I deliberately avoided it earlier in the year as her gig in Brighton clashed with something I was putting on and I didn't really remember to come back to it that much.

Going to give that Drinks album from last year (CLB & Tim Pressley (White Fence)) and outing today as well, as that passed me by.
 


Buzzer

Languidly Clinical
Oct 1, 2006
26,121
The Cate Le Bon record is shooting up my list.

I deliberately avoided it earlier in the year as her gig in Brighton clashed with something I was putting on and I didn't really remember to come back to it that much.

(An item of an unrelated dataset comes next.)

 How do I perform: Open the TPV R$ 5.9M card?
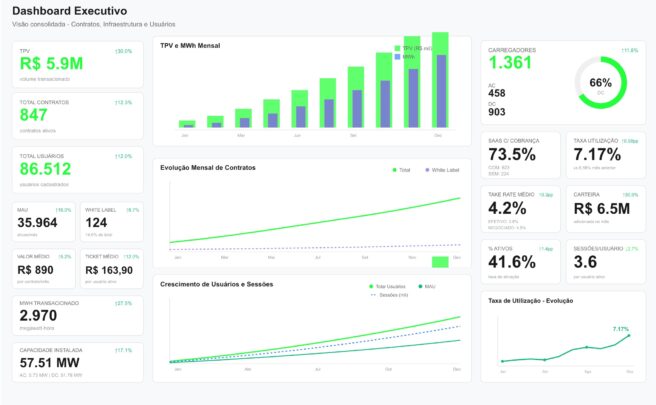click(x=78, y=64)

Going to give that Drinks album from last year (CLB & Tim Pressley (White Fence)) and outing today as well, as that passed me by.

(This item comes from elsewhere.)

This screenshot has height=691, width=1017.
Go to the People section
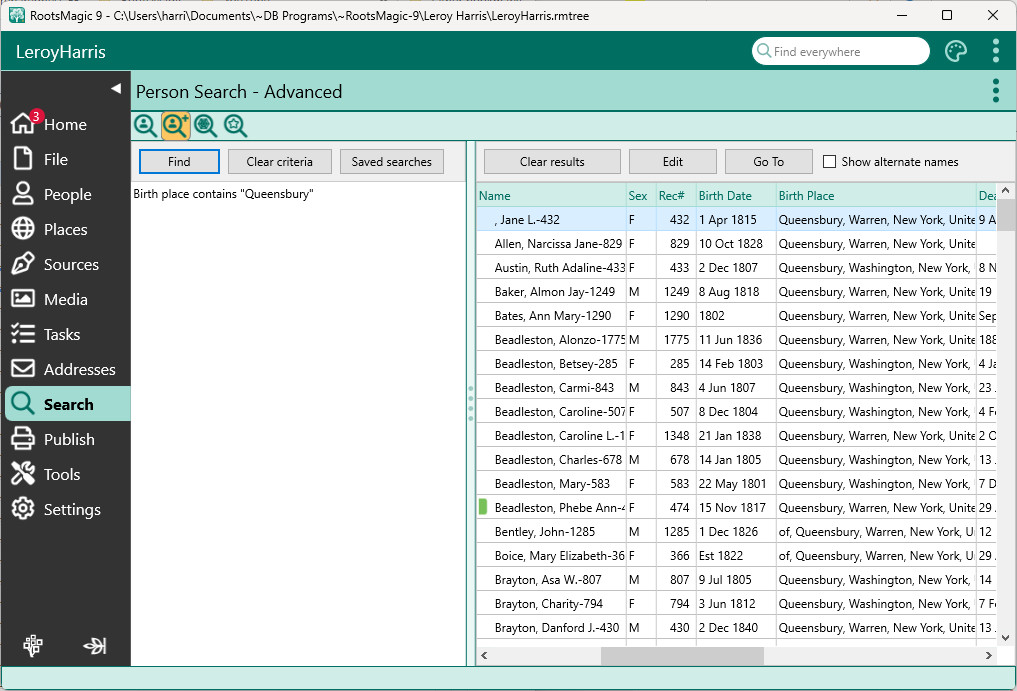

That's a good shout with Cate Le Bon. I'd completely forgotten about her.

BadBadNotGood, Whitney, Mass Gothic, Blood Orange and Regina Spektor are on my list of albums that I need to re-listen to, having not even considered them when compiling my little list and now I feel guilty about that.
 


Machiavelli

Well-known member
Oct 11, 2013
17,770
Fiveways
That Christine and the Queens album is featuring on a few (commercial) lists, but I'm not so sure I've seen it on any NSCers. Does anyone have a view on it?
 




m20gull

Well-known member
Jun 10, 2004
3,478
Land of the Chavs

I like these threads because:
1 They make me realise that there is a hell of a lot of good, creative talent out there that never comes across my radar
2 It makes me revisit the new music I have bought in the last year. I acquire a lot of music but much of it is rather old-school. I have bought more Miles Davis this year than anything else and a hell of a lot of Pink Floyd.

For 2016 I was always going to struggle to make a Top 10 but Raging Speedhorn, Discharge, Ravens Creed and Surgical Meth Machine were bound to be on the list. To my surprise a couple of the Drift Records top 100 are on my list too - Death in Vegas - Transmission and Goat - Requiem. I will keep listening and see if I can get to 10. However if I save enough to buy the Pink Floyd Early Years Box Set that will be the top 11!

edit: made it to 10 - add the King 810 second album, King Goat's lovely debut, Cobalt - Slow Forever and Murder Made God - Enslaved.